La signalétique est canonique et répétitive – un « comme le dit » suivi du nom de la sommité invoquée – mais admet des variantes : « comme l'écrit François Furet », « comme l'a noté Régis Debray », etc. Quant à la citation à proprement parler, elle est le plus souvent très courte. Une à trois lignes. Sans commune mesure, pour le moins, avec la prose au long cours dont elle est exfiltrée. Les brèves synthèses sur Hobbes et Hume n'y changent rien : en aucun cas Finkielkraut n'ambitionne de restituer des cheminements conceptuels complexes. De la vague formée au large, il ne recueille que l'écume. Aussi vrai que la citation littéraire débite la littérature en mots d'auteur, sa version philosophique débite la pensée en pensées, en adages, en leçons prêtes à l'usage.

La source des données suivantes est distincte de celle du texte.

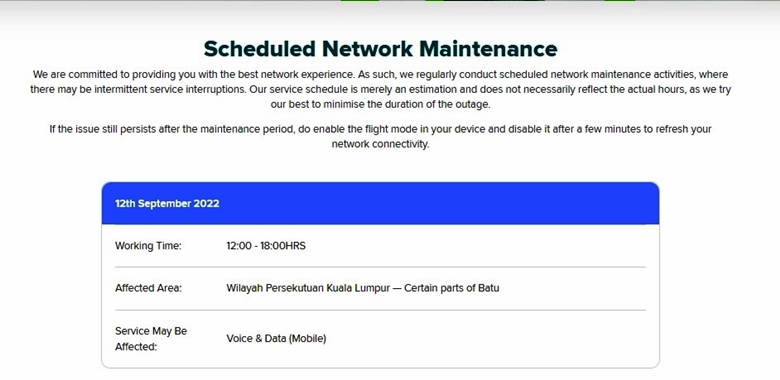Click the divider line below Working Time row
The height and width of the screenshot is (380, 780).
point(381,267)
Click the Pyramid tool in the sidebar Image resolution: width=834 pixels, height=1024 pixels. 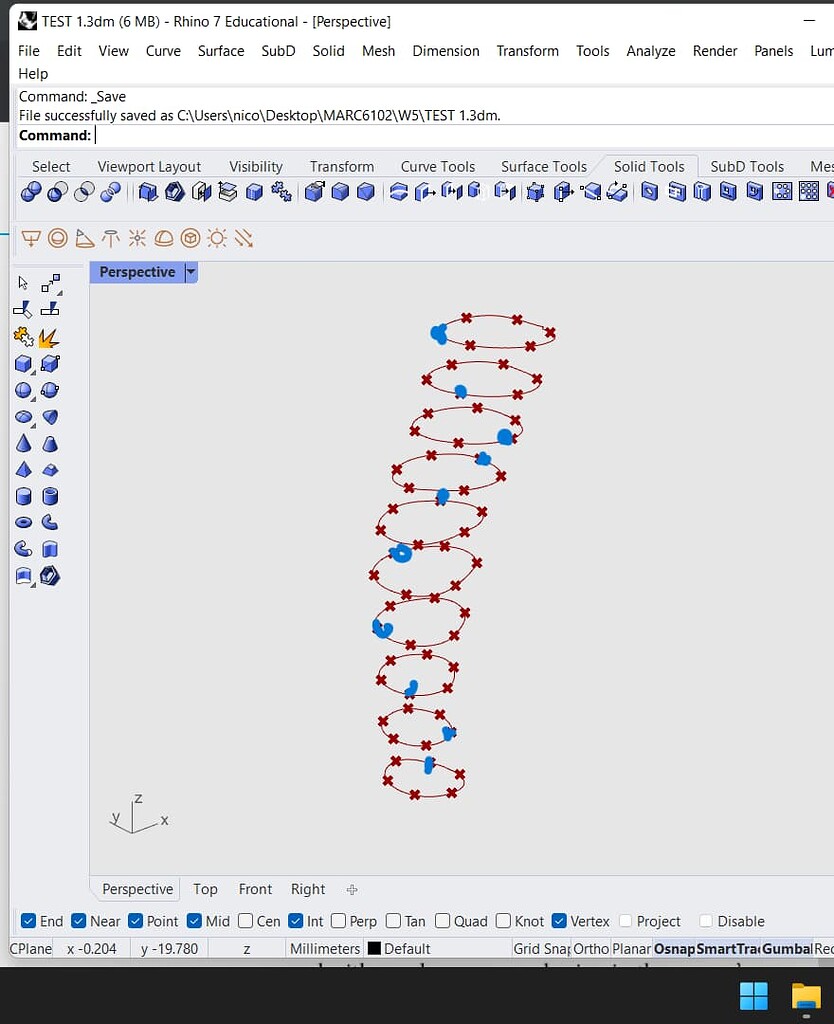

Ces miettes de philosophie entre guillemets sont des appuis. Au sens où un notable appuie l'entrée de son neveu dans une carrière en l'introduisant. La citation vous introduit dans le palais des autorisés. C'est une citation d'autorité, comme il y a des arguments du même nom. Aussi vrai qu'une recommandation dispense de faire ses preuves, elle légitime ipso facto celui qui parle. Un « comme l'a démontré Hannah Arendt » lui épargne le labeur de démontrer, a fortiori de résumer la démonstration en question. Dans « comme le dit si justement Vladimir Jankélévitch », le justement est pléonastique. Puisqu'il l'a « dit », c'est forcément juste. Le nom propre, académiquement flanqué du prénom, est une caution. Comme sous la plume de Taubira, comme dans une dissertation de bac couchée à la lampe de bureau. Avec des conclusions-transitions en clôture de paragraphe et des fins de chapitre interrogatives : « Mais la dignité poussée jusqu'à l'effacement de soi ne se renverse-t-elle pas en son contraire ? » Nous le verrons dans la partie suivante.

L'écriture au pupitre

D'un Onfray ses détracteurs ont coutume de dire, à tort ou à raison, qu'il n'est pas philosophe mais prof de philo. Finkielkraut opère aussi dans une salle de classe, mais côté élèves. Son récit liminaire du printemps 68 où il s'est isolé à la campagne pour préparer le concours de Normale sonne comme une confidence voilée quant au lieu où il écrit encore aujourd'hui : à son pupitre. Le bachotage n'a jamais cessé. La pensée par procuration. Le travail de penser délégué à de grands anciens, comme un citoyen de la République abandonne sa souveraineté à des représentants. Et n'allons pas croire que l'ami Alain prendrait ombrage de ce cantonnement à une position subalterne ; elle l'inscrit à merveille dans le schéma pyramidal qu'il promeut : des morts ont pensé avant nous, à l'école desquels il faut se mettre. Les morts sont nos maîtres, nos prescripteurs, nos vigies. Ils « nous » parlent – « comme nous le dit Hume » –, et nous serons avisés d'écouter leurs présages – « comme nous en avertit Valéry ».

L'Identité malheureuse livre aussi des citations repoussoirs, tirées de la prose de penseurs pas recommandables. Et le dissertateur ne les tronque pas moins qu'il ne tronque les recommandables. L'heure n'est pas à engager une disputatio serrée avec L'Être et l'Événement ou Le Siècle de Badiou, pas plus qu'à engager un examen critique de son système. Pour mettre le philosophe marxiste à son niveau, Finkielkraut se contente d'extraire du plus court et médiatique de ses livres quelques lignes propres à montrer, comme ça, vite fait, que la gauche radicale cultive la haine de l'Occident. Même chose pour Fanon, dont ne nous est livrée que la phrase slogan sur les damnés de la terre, trouvable dans n'importe quel dictionnaire de citations. Et voici ce qu'il reste de quarante ans de travail de Deleuze : « résistons au présent ». Oui, Deleuze a dit cela. Jean-Pierre Coffe aussi, mais d'abord Deleuze.